Copy each of the entries below word for word, with no changes.

>> START Input data

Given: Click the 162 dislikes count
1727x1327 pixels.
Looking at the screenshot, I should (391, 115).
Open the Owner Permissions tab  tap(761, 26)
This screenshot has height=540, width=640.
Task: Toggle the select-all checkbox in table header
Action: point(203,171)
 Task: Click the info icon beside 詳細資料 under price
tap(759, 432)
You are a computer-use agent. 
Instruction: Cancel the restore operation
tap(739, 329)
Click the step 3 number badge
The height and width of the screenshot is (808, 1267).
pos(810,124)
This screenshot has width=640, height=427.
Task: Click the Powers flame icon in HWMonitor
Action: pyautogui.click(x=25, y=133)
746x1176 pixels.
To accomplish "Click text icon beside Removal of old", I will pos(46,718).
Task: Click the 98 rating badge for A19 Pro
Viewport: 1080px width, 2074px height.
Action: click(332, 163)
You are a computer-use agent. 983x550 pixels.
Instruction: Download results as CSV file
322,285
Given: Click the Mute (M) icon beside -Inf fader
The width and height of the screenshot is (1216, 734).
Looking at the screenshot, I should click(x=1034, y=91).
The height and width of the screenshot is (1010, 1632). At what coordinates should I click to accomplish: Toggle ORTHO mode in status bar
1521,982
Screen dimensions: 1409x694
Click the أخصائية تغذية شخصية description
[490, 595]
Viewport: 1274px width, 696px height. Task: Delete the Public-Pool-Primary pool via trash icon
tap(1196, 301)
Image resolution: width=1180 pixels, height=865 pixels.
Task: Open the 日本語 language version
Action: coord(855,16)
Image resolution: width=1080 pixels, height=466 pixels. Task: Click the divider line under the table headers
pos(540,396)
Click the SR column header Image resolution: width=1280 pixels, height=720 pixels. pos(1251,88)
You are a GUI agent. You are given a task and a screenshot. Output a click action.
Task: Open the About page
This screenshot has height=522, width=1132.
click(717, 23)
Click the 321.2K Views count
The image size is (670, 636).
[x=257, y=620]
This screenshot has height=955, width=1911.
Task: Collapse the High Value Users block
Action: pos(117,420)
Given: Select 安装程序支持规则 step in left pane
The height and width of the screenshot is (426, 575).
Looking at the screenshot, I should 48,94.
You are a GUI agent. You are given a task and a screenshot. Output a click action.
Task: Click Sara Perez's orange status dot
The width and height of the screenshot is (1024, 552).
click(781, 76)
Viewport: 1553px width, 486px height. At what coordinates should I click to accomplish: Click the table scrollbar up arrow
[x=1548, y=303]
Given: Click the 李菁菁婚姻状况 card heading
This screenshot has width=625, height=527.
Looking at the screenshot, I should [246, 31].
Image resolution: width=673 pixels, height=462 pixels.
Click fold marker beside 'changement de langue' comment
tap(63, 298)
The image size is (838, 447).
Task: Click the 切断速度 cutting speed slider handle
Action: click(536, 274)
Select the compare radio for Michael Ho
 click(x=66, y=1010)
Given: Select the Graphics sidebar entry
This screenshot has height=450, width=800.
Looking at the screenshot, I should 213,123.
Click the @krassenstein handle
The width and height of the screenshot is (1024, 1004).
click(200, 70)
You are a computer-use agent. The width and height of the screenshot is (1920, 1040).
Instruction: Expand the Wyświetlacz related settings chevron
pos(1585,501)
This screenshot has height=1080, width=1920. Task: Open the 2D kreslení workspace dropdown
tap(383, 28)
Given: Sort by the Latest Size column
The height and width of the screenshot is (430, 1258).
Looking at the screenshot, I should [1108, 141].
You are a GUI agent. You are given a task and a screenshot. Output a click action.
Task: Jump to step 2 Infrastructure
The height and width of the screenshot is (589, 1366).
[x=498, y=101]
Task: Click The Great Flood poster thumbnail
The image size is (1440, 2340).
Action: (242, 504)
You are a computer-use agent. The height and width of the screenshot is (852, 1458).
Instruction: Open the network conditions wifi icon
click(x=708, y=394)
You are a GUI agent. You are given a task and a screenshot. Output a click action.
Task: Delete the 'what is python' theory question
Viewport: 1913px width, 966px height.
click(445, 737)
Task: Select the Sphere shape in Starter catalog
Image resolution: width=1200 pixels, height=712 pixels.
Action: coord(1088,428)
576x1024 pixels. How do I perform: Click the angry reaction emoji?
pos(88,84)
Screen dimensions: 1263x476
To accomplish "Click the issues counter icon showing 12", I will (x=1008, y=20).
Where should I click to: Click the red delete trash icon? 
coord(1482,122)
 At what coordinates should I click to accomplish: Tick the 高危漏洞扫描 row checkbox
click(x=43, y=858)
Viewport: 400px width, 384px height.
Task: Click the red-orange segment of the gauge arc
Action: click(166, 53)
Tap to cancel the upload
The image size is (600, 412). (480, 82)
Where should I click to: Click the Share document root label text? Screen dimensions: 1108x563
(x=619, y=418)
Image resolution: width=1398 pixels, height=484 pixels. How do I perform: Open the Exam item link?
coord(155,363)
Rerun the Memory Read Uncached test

>> END Input data

▶ Output:
Given: Click the 162 dislikes count
1727x1327 pixels.
Looking at the screenshot, I should (391, 115).
Open the Owner Permissions tab  tap(761, 26)
This screenshot has height=540, width=640.
Task: Toggle the select-all checkbox in table header
Action: point(203,171)
 Task: Click the info icon beside 詳細資料 under price
tap(759, 432)
You are a computer-use agent. 
Instruction: Cancel the restore operation
tap(739, 329)
Click the step 3 number badge
The height and width of the screenshot is (808, 1267).
pos(810,124)
This screenshot has width=640, height=427.
Task: Click the Powers flame icon in HWMonitor
Action: pyautogui.click(x=25, y=133)
746x1176 pixels.
To accomplish "Click text icon beside Removal of old", I will pos(46,718).
Task: Click the 98 rating badge for A19 Pro
Viewport: 1080px width, 2074px height.
Action: click(332, 163)
You are a computer-use agent. 983x550 pixels.
Instruction: Download results as CSV file
322,285
Given: Click the Mute (M) icon beside -Inf fader
The width and height of the screenshot is (1216, 734).
Looking at the screenshot, I should click(x=1034, y=91).
The height and width of the screenshot is (1010, 1632). At what coordinates should I click to accomplish: Toggle ORTHO mode in status bar
1521,982
Screen dimensions: 1409x694
Click the أخصائية تغذية شخصية description
[490, 595]
Viewport: 1274px width, 696px height. Task: Delete the Public-Pool-Primary pool via trash icon
tap(1196, 301)
Image resolution: width=1180 pixels, height=865 pixels.
Task: Open the 日本語 language version
Action: coord(855,16)
Image resolution: width=1080 pixels, height=466 pixels. Task: Click the divider line under the table headers
pos(540,396)
Click the SR column header Image resolution: width=1280 pixels, height=720 pixels. pos(1251,88)
You are a GUI agent. You are given a task and a screenshot. Output a click action.
Task: Open the About page
This screenshot has height=522, width=1132.
click(717, 23)
Click the 321.2K Views count
The image size is (670, 636).
[x=257, y=620]
This screenshot has height=955, width=1911.
Task: Collapse the High Value Users block
Action: pos(117,420)
Given: Select 安装程序支持规则 step in left pane
The height and width of the screenshot is (426, 575).
Looking at the screenshot, I should 48,94.
You are a GUI agent. You are given a task and a screenshot. Output a click action.
Task: Click Sara Perez's orange status dot
The width and height of the screenshot is (1024, 552).
click(781, 76)
Viewport: 1553px width, 486px height. At what coordinates should I click to accomplish: Click the table scrollbar up arrow
[x=1548, y=303]
Given: Click the 李菁菁婚姻状况 card heading
This screenshot has width=625, height=527.
Looking at the screenshot, I should [246, 31].
Image resolution: width=673 pixels, height=462 pixels.
Click fold marker beside 'changement de langue' comment
tap(63, 298)
The image size is (838, 447).
Task: Click the 切断速度 cutting speed slider handle
Action: click(536, 274)
Select the compare radio for Michael Ho
 click(x=66, y=1010)
Given: Select the Graphics sidebar entry
This screenshot has height=450, width=800.
Looking at the screenshot, I should 213,123.
Click the @krassenstein handle
The width and height of the screenshot is (1024, 1004).
click(200, 70)
You are a computer-use agent. The width and height of the screenshot is (1920, 1040).
Instruction: Expand the Wyświetlacz related settings chevron
pos(1585,501)
This screenshot has height=1080, width=1920. Task: Open the 2D kreslení workspace dropdown
tap(383, 28)
Given: Sort by the Latest Size column
The height and width of the screenshot is (430, 1258).
Looking at the screenshot, I should [1108, 141].
You are a GUI agent. You are given a task and a screenshot. Output a click action.
Task: Jump to step 2 Infrastructure
The height and width of the screenshot is (589, 1366).
[x=498, y=101]
Task: Click The Great Flood poster thumbnail
The image size is (1440, 2340).
Action: (242, 504)
You are a computer-use agent. The height and width of the screenshot is (852, 1458).
Instruction: Open the network conditions wifi icon
click(x=708, y=394)
You are a GUI agent. You are given a task and a screenshot. Output a click action.
Task: Delete the 'what is python' theory question
Viewport: 1913px width, 966px height.
click(445, 737)
Task: Select the Sphere shape in Starter catalog
Image resolution: width=1200 pixels, height=712 pixels.
Action: coord(1088,428)
576x1024 pixels. How do I perform: Click the angry reaction emoji?
pos(88,84)
Screen dimensions: 1263x476
To accomplish "Click the issues counter icon showing 12", I will (x=1008, y=20).
Where should I click to: Click the red delete trash icon? 
coord(1482,122)
 At what coordinates should I click to accomplish: Tick the 高危漏洞扫描 row checkbox
click(x=43, y=858)
Viewport: 400px width, 384px height.
Task: Click the red-orange segment of the gauge arc
Action: click(166, 53)
Tap to cancel the upload
The image size is (600, 412). (480, 82)
Where should I click to: Click the Share document root label text? Screen dimensions: 1108x563
(x=619, y=418)
Image resolution: width=1398 pixels, height=484 pixels. How do I perform: Open the Exam item link?
coord(155,363)
Rerun the Memory Read Uncached test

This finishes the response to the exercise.